Zu Beginn des 20 Jahrhunderts kamen schon neue Probleme dazu, ausgelöst durch den starken Sturz der internationalen Rohwollpreise. Es kamen Brände dazu die Teile der Fabrik zerstörten und einen Neuaufbau nötig machten. Bereits 1902 ist die Krise aber überwunden worden und 1907 folgte die Fusion mit dem ältesten Betrieb dieser Art in der Schweiz, der Kammgarnspinnerei Schaffhausen, zu den Vereinigten Kammgarnspinereien Schaffhausen und Derendingen ist Realität geworden. Damit entstand ein Grossunternehmen, das allein in Derendigen 1100 Arbeiterinnen und Arbeitern beschäftigte und in der Lage war, jährlich 760 Tonnen Garn und zwei Millionen Meter Gewebe zu produzieren.
Wie sah unser Dorf damals aus, wie lebten die Leute.
Derendingen war ein Bauerndorf. Man kann sich vorstellen, dass viele dieser Leute mit den neuen Techniken die die Kammgarnspinnerei forderte, nicht zu Gang kamen. Die anfänglich mehrheitlich aus Schweizer/Innen bestehende Arbeiterschaft musste ergänzt werden. Es kamen Leute aus dem Elsass, aus Italien, Spanien, aus Griechenland und später vor allem aus der Türkei. Derendingen ist multikulturell geworden.

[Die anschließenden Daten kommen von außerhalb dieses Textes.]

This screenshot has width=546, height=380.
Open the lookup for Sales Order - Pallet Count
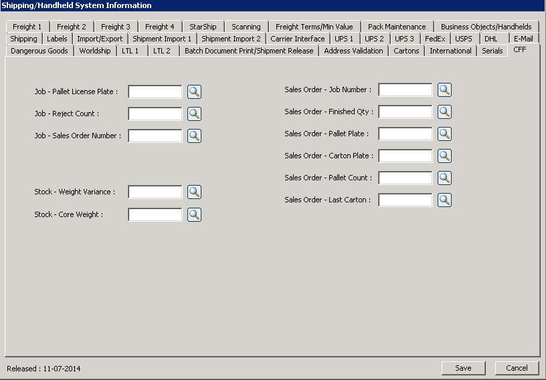coord(444,178)
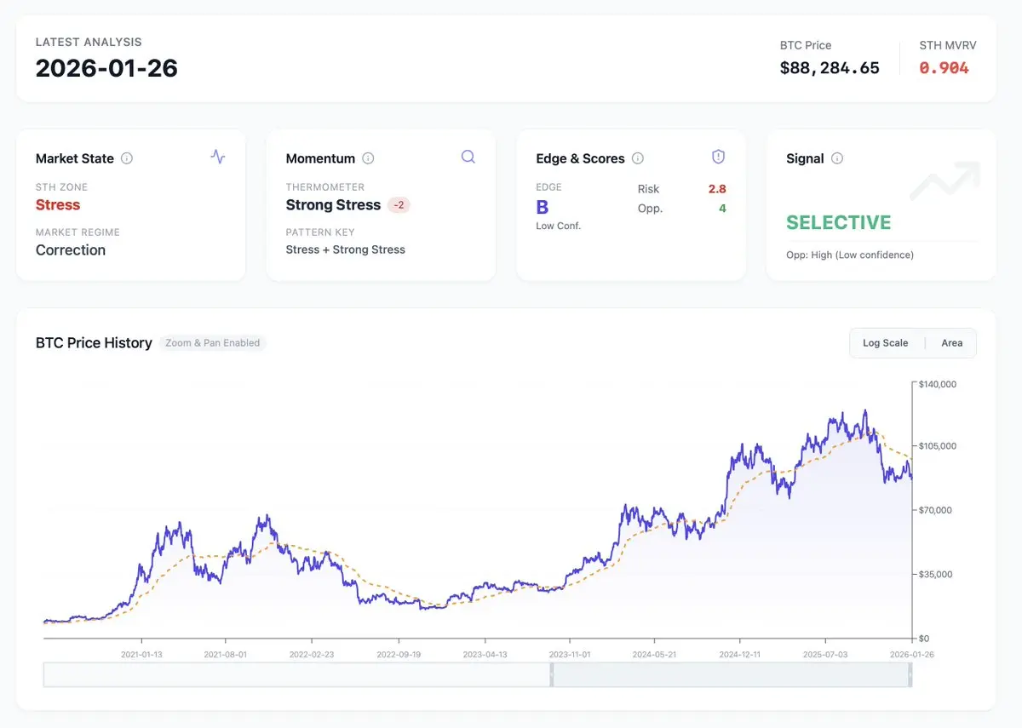Toggle the Log Scale chart option
Viewport: 1022px width, 728px height.
point(885,343)
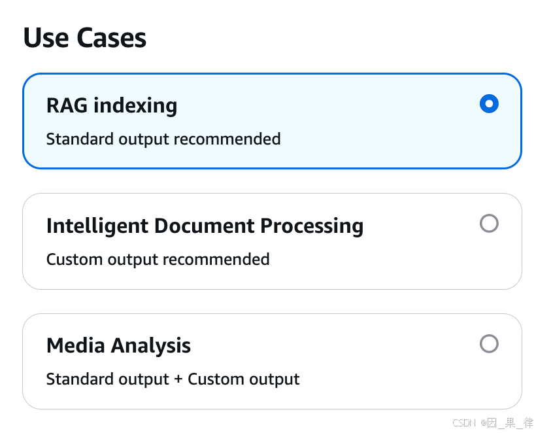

1987 schloss die Nachfolgefirma der Kammgarnspinnerei, die Schoeller Textil AG, ihren Betrieb in Derendingen. Verschiedene Gebäude auf dem Fabrikareal wurden ab 1990 teilweise abgebrochen und durch eine neue Industrieanlage der Scintilla AG ersetzt. Erhalten hat sich hingegen das fabrikeigene Wohnquartier Elsässli mit den ehemaligen Arbeiter- und Angestelltenhäusern.
Und von diesem Quartier wollen wir hier noch näher berichten.

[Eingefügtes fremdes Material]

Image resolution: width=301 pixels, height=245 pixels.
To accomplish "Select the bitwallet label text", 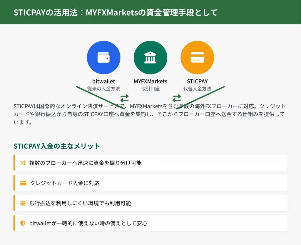I will pos(103,81).
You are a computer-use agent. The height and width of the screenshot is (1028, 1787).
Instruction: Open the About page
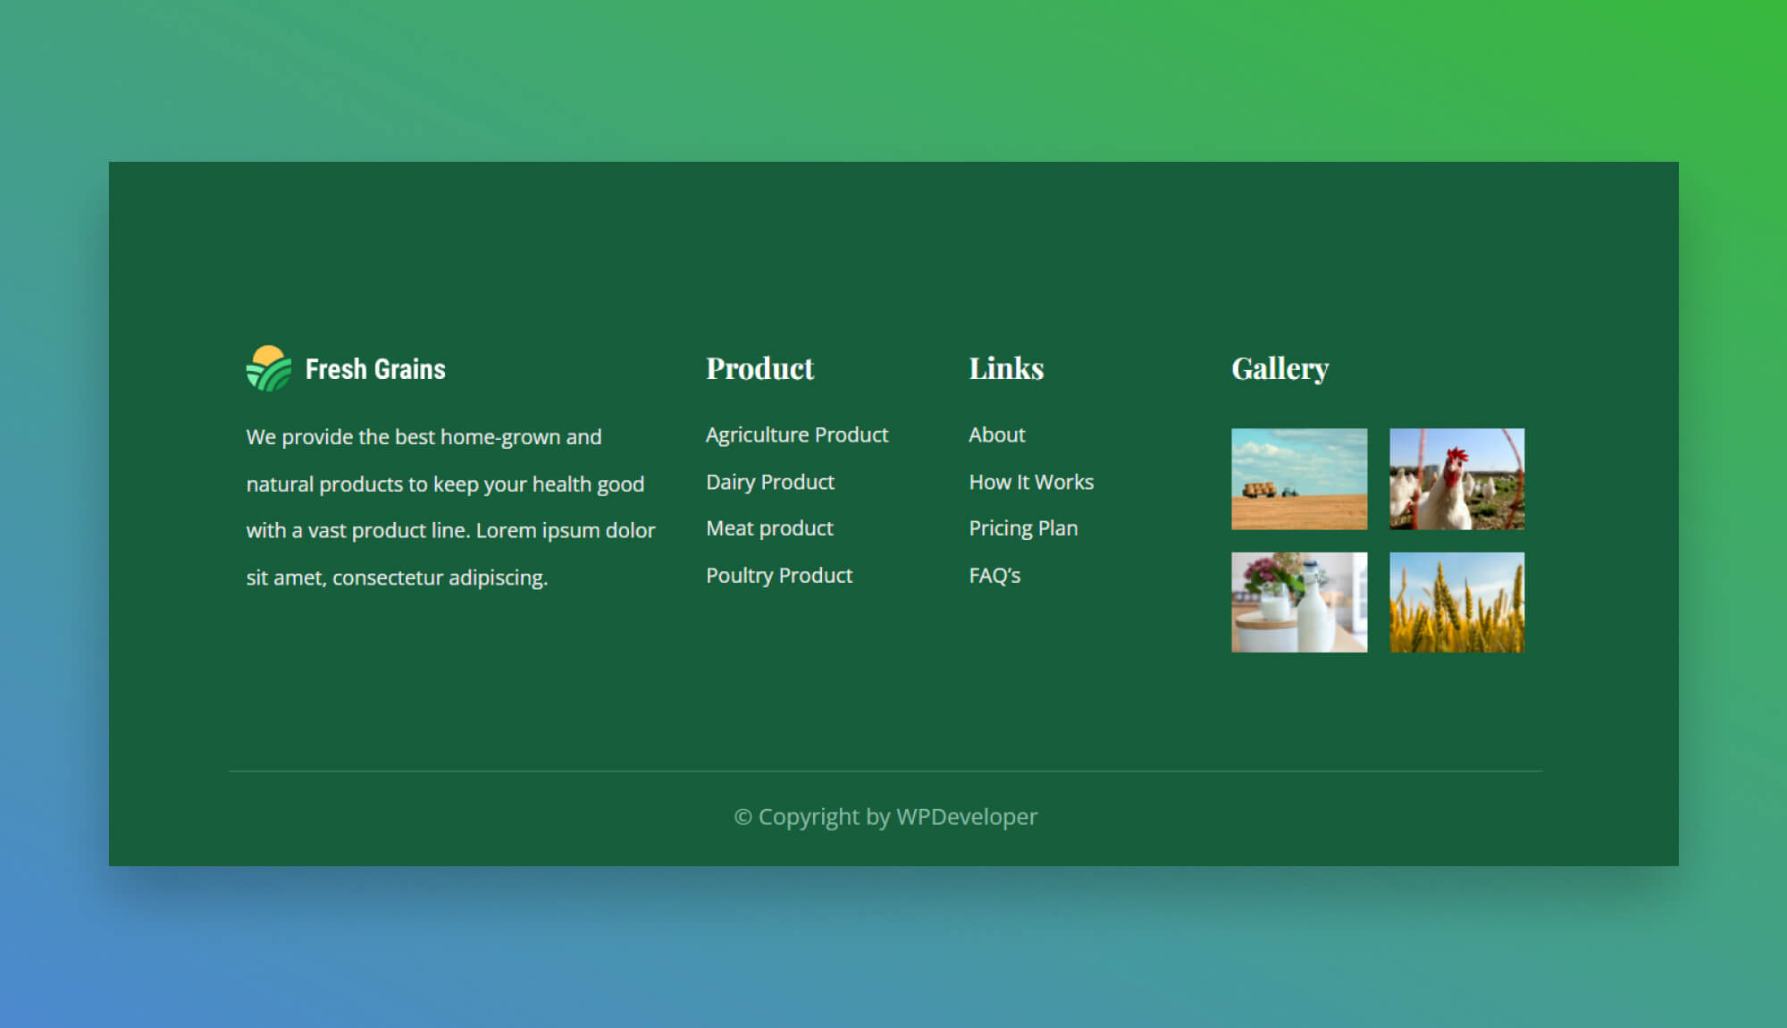pos(996,434)
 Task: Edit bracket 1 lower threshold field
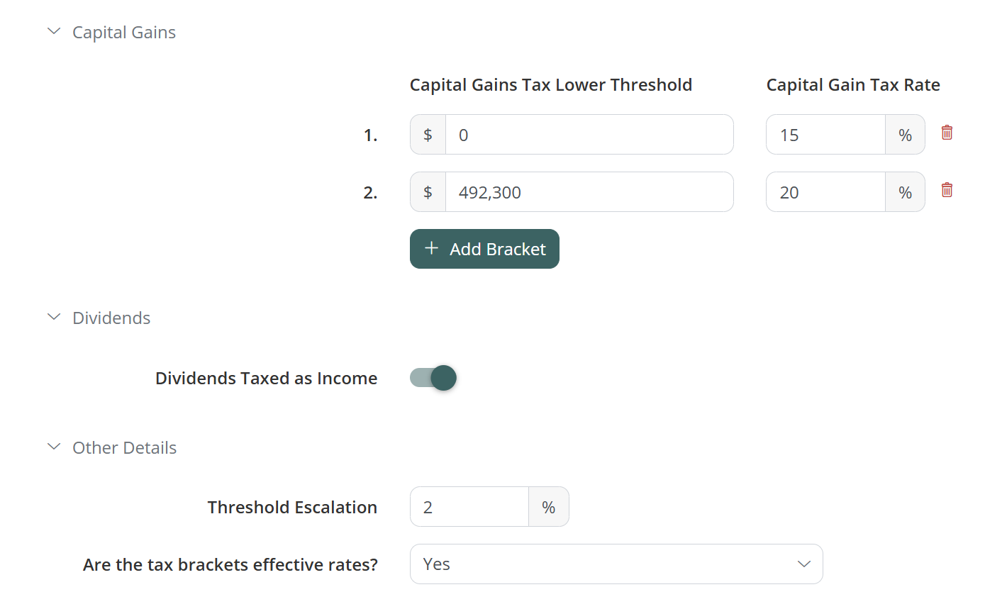tap(589, 135)
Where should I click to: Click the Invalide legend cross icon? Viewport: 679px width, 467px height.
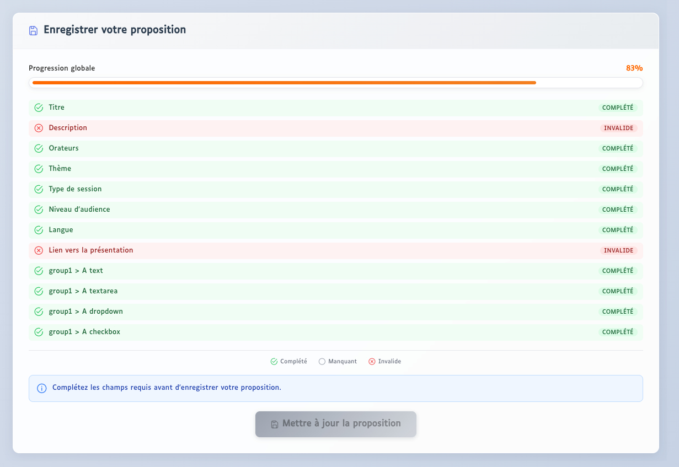[372, 362]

Wir sind hier auf dem Parkplatz des Restaurant Widder, das um 1880 als Mehrfamilienhaus errichtet wurde und 1922 seine heutige Gestalt erhielt.
Elsässli
Bereits kurze Zeit nach der Gründung der Kammgarnspinnerei Derendingen, im Jahr 1872, hat man in unmittelbarer Nähe der Fabrikbauten mit der Errichtung der Arbeitersiedlung Elsässli angefangen. Der Name weist darauf hin, dass in der Anfangszeit der Kammgarnspinnerei erfahrene Arbeiter aus dem Elsass herangezogen werden mussten, da qualifizierte einheimische Arbeitskräfte fehlten. Später hat die Siedlung attraktiven Wohnraum für die Arbeiter der Region dargestellt. Die Fabrikanten bauten die Häuser auf eigene Kosten und vermieteten sie anschliessend an die Belegschaft.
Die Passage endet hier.